ACTIVITY: Return a copy of every line in the records that includes the word "agent".

Items listed in a dataset:
Segment Open
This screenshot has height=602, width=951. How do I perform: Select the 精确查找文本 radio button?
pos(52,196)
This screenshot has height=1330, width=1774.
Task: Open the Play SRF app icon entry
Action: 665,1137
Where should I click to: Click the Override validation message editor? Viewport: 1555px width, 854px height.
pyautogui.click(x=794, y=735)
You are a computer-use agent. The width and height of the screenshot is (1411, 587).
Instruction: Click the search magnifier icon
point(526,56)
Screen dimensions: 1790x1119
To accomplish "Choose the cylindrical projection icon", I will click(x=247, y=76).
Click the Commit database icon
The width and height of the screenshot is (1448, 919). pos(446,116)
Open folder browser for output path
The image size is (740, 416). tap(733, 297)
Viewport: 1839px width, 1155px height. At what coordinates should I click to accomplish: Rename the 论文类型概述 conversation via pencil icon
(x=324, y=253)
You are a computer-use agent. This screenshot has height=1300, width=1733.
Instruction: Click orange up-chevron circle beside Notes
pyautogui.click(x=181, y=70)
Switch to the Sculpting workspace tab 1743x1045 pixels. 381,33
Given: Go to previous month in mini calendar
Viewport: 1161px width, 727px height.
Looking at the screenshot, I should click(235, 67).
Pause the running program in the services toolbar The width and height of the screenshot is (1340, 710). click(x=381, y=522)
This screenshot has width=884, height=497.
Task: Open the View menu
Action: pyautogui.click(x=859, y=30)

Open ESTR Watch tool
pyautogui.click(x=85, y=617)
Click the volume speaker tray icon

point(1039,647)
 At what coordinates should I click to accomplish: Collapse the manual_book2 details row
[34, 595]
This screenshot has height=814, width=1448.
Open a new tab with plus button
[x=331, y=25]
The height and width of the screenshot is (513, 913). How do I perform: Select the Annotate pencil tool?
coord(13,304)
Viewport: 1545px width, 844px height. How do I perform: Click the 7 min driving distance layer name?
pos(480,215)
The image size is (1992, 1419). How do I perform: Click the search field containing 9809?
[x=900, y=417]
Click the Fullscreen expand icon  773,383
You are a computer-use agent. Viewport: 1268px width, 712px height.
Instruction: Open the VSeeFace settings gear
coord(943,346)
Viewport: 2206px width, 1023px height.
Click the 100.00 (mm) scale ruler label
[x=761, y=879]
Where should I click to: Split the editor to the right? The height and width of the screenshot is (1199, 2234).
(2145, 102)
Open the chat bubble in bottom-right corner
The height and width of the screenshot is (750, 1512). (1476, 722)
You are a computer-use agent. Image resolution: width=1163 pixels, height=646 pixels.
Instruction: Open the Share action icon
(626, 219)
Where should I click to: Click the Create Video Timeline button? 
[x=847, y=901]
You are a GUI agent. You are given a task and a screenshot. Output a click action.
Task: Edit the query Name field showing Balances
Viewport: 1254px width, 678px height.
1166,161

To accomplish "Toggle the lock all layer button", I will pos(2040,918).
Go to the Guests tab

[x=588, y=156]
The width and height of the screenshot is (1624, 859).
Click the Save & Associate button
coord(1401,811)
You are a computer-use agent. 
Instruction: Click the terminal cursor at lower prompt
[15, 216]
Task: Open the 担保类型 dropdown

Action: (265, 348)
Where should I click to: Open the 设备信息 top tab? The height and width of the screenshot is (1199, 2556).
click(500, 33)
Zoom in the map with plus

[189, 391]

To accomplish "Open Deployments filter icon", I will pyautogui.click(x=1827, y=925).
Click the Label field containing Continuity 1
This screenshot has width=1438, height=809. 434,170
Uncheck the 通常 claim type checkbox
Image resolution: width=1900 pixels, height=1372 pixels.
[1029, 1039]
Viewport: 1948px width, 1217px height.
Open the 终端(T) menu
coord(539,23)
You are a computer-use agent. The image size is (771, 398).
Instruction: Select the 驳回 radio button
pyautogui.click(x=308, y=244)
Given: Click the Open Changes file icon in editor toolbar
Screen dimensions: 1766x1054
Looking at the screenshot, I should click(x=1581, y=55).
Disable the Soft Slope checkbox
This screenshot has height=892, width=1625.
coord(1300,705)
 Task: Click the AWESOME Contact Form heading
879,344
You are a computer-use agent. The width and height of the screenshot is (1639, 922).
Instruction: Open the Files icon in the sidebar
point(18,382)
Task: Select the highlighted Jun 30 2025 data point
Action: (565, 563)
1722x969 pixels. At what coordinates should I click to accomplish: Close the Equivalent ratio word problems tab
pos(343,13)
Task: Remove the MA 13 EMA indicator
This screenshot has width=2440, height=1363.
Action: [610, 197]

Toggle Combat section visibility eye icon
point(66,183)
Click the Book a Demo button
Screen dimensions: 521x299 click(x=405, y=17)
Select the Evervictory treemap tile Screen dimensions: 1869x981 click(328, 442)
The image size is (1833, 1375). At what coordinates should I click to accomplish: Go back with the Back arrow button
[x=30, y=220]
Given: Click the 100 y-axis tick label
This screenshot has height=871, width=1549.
Segment Closed
FINISHED TASK:
You are a computer-use agent. The width and height of the screenshot is (1411, 587).
You are a computer-use agent. This screenshot has height=1300, width=1733.
You are a computer-use agent. Viewport: 1268px width, 712px height.
You are a computer-use agent. Image resolution: width=1163 pixels, height=646 pixels.
You are a GUI agent. You are given a task and a screenshot. Output a click action.
You are a computer-use agent. 
You are a computer-use agent. The image size is (771, 398).
You are a computer-use agent. The width and height of the screenshot is (1639, 922).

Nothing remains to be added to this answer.